*What the task asks*
If a line in the records below contains the word "will", copy it.

*Data supplied*
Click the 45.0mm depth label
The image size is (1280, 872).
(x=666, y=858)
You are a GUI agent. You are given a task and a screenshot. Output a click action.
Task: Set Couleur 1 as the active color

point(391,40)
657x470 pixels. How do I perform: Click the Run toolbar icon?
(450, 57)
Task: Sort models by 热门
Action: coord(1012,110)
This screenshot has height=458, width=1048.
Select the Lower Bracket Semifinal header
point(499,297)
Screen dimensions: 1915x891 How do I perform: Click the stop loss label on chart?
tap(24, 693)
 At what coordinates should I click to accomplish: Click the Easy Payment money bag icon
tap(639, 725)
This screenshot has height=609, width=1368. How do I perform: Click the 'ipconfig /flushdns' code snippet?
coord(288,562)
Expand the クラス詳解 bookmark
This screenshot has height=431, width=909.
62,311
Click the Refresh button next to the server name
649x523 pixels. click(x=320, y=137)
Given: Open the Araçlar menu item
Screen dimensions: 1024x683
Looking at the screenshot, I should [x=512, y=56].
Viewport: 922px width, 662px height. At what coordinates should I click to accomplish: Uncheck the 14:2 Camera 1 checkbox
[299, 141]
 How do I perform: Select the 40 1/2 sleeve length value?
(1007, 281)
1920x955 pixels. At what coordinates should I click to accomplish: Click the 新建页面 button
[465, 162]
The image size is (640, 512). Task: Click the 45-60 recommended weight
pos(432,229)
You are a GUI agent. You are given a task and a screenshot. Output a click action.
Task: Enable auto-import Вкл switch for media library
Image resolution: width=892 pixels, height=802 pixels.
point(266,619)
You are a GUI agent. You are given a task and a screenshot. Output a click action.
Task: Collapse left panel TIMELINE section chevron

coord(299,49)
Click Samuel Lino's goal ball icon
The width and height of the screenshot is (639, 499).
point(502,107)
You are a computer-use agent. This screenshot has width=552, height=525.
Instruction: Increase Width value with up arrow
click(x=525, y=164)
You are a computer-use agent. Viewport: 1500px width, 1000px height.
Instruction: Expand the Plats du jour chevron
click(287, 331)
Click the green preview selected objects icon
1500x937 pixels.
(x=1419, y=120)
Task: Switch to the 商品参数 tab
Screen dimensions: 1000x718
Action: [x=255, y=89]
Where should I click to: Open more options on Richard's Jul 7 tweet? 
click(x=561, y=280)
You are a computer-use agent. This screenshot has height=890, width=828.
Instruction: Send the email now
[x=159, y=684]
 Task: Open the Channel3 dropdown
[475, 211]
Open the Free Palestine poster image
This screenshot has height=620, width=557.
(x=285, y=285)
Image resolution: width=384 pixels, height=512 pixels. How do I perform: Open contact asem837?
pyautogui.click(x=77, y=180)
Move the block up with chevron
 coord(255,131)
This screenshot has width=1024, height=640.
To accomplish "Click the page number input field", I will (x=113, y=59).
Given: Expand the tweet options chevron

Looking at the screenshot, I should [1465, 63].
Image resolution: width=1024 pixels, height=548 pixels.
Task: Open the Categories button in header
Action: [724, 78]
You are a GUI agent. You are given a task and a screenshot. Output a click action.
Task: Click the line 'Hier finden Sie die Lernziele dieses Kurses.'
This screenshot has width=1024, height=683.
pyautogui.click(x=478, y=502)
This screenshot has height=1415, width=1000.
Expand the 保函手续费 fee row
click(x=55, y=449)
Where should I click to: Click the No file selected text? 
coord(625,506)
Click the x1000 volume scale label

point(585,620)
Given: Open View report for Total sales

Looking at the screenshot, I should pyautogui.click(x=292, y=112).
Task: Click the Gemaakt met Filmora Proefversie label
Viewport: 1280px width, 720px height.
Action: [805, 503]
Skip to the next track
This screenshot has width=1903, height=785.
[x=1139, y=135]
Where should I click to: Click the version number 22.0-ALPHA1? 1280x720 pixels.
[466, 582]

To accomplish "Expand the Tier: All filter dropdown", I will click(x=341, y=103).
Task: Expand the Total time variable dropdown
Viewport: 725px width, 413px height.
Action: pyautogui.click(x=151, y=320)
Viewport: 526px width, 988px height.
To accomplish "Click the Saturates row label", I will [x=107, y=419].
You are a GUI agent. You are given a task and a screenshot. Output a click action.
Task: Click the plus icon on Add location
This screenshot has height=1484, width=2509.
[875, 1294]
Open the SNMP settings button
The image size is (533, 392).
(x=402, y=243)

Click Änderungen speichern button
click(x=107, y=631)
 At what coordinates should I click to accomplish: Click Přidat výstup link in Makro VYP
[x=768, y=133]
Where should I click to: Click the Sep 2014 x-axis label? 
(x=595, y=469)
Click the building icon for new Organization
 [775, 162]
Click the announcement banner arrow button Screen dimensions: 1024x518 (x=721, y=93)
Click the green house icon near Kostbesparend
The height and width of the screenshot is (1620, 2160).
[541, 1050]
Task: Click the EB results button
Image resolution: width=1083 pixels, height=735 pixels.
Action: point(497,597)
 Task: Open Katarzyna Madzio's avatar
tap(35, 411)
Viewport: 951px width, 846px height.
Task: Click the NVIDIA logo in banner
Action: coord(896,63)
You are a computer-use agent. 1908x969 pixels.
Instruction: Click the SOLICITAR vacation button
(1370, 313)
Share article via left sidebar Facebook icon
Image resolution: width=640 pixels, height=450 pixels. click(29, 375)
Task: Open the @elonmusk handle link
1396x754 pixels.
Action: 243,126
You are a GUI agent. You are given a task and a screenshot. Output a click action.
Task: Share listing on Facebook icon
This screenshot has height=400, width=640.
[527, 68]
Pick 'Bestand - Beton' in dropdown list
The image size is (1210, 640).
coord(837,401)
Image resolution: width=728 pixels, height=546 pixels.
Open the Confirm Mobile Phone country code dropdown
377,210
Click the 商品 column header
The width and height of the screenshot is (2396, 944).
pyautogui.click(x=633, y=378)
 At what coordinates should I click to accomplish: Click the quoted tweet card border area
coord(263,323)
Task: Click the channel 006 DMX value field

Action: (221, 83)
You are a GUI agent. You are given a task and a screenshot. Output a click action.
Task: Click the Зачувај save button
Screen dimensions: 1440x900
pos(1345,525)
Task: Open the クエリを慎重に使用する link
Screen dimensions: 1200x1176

*Solution for this exercise*
To accomplish "Click the page number input field", I will (x=113, y=59).
To accomplish "Expand the Tier: All filter dropdown", I will click(x=341, y=103).
To accomplish "Click the Saturates row label", I will [x=107, y=419].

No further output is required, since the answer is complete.